Historically, their exploitation has been based on specialized statistical or machine learning models, efficient but fragmented: one model per use case, extensive feature engineering work, complex pipelines, often difficult to maintain over time. An effective approach, but expensive and not very generalizable.
What the emergence of Large Tabular Models changes
The Large Tabular Models aim to break with this artisanal logic. Their principle is relatively simple in its statement, more complex in its execution, namely training large models specifically designed to learn tabular structureson a large scale, on heterogeneous data.
Unlike classic tabular models, LTMs seek to generalize. They learn not only values, but schemas, inter-table relationships, temporal dynamics, business regularities.

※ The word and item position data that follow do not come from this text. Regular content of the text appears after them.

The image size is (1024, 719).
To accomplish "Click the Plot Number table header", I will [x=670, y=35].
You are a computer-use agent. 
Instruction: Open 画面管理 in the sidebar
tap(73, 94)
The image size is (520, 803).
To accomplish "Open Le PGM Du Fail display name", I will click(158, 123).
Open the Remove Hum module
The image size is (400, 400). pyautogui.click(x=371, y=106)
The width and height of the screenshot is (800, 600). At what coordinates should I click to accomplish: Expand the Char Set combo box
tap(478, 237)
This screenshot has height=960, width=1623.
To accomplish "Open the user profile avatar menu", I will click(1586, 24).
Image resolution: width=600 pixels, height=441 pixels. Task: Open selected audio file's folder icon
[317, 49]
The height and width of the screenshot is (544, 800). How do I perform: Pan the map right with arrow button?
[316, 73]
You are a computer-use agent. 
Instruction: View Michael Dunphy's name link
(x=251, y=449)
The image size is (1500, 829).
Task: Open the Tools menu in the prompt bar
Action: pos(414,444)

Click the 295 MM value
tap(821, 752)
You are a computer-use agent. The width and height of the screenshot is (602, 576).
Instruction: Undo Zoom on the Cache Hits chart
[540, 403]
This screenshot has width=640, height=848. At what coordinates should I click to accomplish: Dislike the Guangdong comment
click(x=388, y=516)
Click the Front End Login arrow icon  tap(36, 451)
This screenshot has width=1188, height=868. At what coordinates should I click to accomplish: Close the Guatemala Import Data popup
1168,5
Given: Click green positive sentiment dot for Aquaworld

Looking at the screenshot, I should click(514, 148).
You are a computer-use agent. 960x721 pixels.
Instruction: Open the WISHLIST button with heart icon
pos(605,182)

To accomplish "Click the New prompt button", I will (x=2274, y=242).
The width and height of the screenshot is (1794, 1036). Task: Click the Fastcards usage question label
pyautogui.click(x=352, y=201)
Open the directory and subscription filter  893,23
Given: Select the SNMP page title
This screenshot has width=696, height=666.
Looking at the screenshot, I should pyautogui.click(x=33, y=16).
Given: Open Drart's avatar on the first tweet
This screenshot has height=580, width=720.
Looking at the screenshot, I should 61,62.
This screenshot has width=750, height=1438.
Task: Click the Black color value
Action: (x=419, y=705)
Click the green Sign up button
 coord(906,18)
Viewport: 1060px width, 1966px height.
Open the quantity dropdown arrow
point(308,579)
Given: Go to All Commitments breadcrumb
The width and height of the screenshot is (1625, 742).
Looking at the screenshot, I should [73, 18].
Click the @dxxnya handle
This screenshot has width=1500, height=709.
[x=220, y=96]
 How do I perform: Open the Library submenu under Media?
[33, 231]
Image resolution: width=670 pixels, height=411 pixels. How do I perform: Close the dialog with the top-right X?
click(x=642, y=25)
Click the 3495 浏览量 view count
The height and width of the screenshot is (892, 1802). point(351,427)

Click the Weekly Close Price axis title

Why this evolution becomes possible now
Several factors converge, with first of all architectural advances: adaptation of transformers to structured data, integration of graphs and time series, hybridization between statistical learning and causal reasoning. Then, the maturity of data infrastructures in companies: data warehouses, data lakes, increased standardization of repositories.
Above all, the post-LLM feedback has clarified one thing, namely that the value of AI is not only in the interface, but in its ability to improve decisions. In a context of pressure on margins in an uncertain economic context and regulatory complexity, decision automation is becoming a strategic issue.
Use cases with high economic intensity
The first areas of application of LTM appear where decisions are frequent, costly and measurable. In finance, for cash flow forecasting or detection of accounting anomalies. In industry, for optimizing planning or anticipating supply chain disruptions. In human resources, for workforce management or retention analysis. In commerce, for dynamic pricing or prioritization of opportunities. In all these cases, the tabular dominates, and the ability to project future scenarios constitutes a decisive advantage.
An issue of governance and sovereignty
Tabular data concentrates sensitive information, often non-shareable, which raises questions of confidentiality, compliance and control. As such, LTMs also open an industrial debate: where are these models trained, on what infrastructures, and with what level of control by the user companies?
For Europe, historically less dominant on general language models, this business systems-oriented approach represents a strategic opportunity.